Memanfaatkan teknologi sebagai sarana komunikasi

Eman juga menjelaskan bahwa sarana komunikasi pada dasarnya dapat menggunakan teknologi informasi yang bentuknya paling sederhana dan memasyarakat, contohnya telepon selular atau handphone. "Misalnya Whatsapp dan SMS, kalau e-mail kan jarang masyarakat buat e-mail. Biasanya ketua KPPS itu adalah tokoh masyarakat, rata-rata mereka tidak ada gap (hambatan) dengan teknologi informasi. Sarana komunikasinya bisa memanfaatkan teknologi yang sudah ada seperti Whatsapp, SMS, ya yang berbasis telepon selular," rinci Eman yang pernah mendapatkan beasiswa non-gelar bidang sosial ekonomi dalam program SIF ASEAN Fellowship Student di National University of Singapore pada 1994. 

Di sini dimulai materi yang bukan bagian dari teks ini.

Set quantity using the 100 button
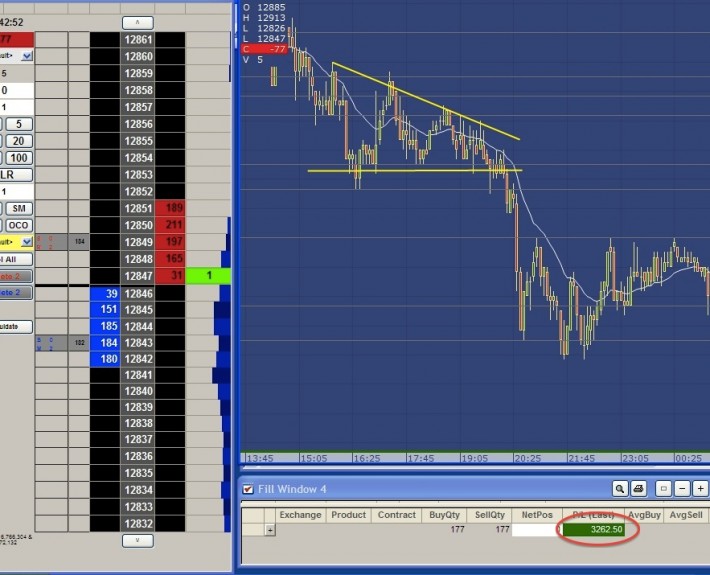The height and width of the screenshot is (575, 710). (18, 158)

Tetapi Eman mengingatkan ada hal yang wajib dilakukan yaitu komunikasi tatap muka. Komunikasi tatap muka berupa pertemuan rutin bertujuan untuk membangun kedekatan emosi dan 'chemistry' sebab dua hal ini menjadi modal penting agar terbangun kesepahaman antara KPU dan KPPS. "Jadi nanti akan terbangun trust (kepercayaan). Jika ada trust maka komunikasi yang akan terbangun adalah komunikasi dua arah. Sedangkan saat ini saya lihat masih satu arah dari KPUD ke KPPS," kritisinya. 

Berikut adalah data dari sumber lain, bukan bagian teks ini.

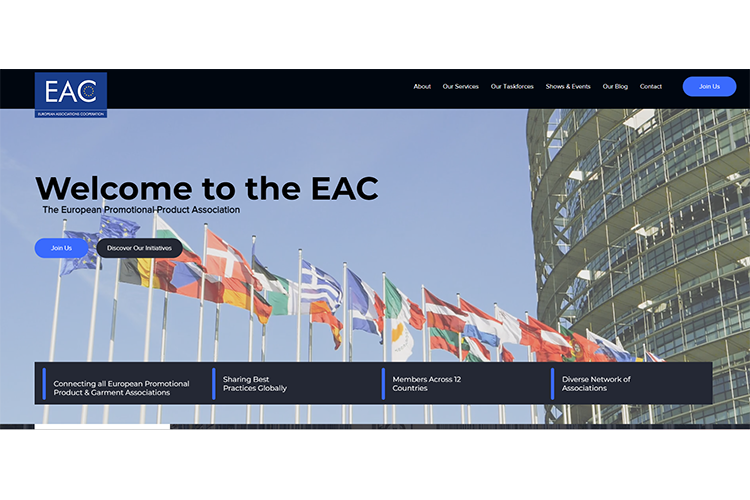Click the European Promotional Product Association subtitle
Image resolution: width=750 pixels, height=500 pixels.
tap(141, 210)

Model komunikasi apa yang paling tepat untuk pemilu di Indonesia?

Model komunikasi yang tepat menurut Eman untuk pemilu adalah model komunikasi interaksi. Ia menjelaskan faktor yang diutamakan dalam model komunikasi interaksi adalah kejujuran, profesionalitas, moral, integritas, dan transparansi. Ia meyakini bahwa faktor-faktor inilah cara tercepat untuk menumbuhkan kepercayaan. 

Faktor yang diutamakan dalam model komunikasi interaksi adalah kejujuran, profesionalitas, moral, integritas, dan transparansi.

 

Dosen yang sedang menempuh pendidikan doktoralnya di Universitas Brawijaya ini memandang bahwa kepercayaan yang tumbuh dari masyarakat akan mengikis hambatan komunikasi, meskipun tidak akan menghilangkan seluruh hambatan komunikasi. Tetapi, menurutnya, dengan kepercayaan itulah manajemen komunikasi akan menghasilkan komunikasi yang tepat sasaran, efektif dan efisien. 

"KPU dalam menjalankan pekerjaannya butuh masyarakat, maka KPU menerapkan model komunikasi interaksi maknanya adalah komunikasi dua arah, ada feedback-nya (timbal balik komunikasi), jadi KPU harus mendengar suara anggota KPPS," harap Eman menutup analisisnya.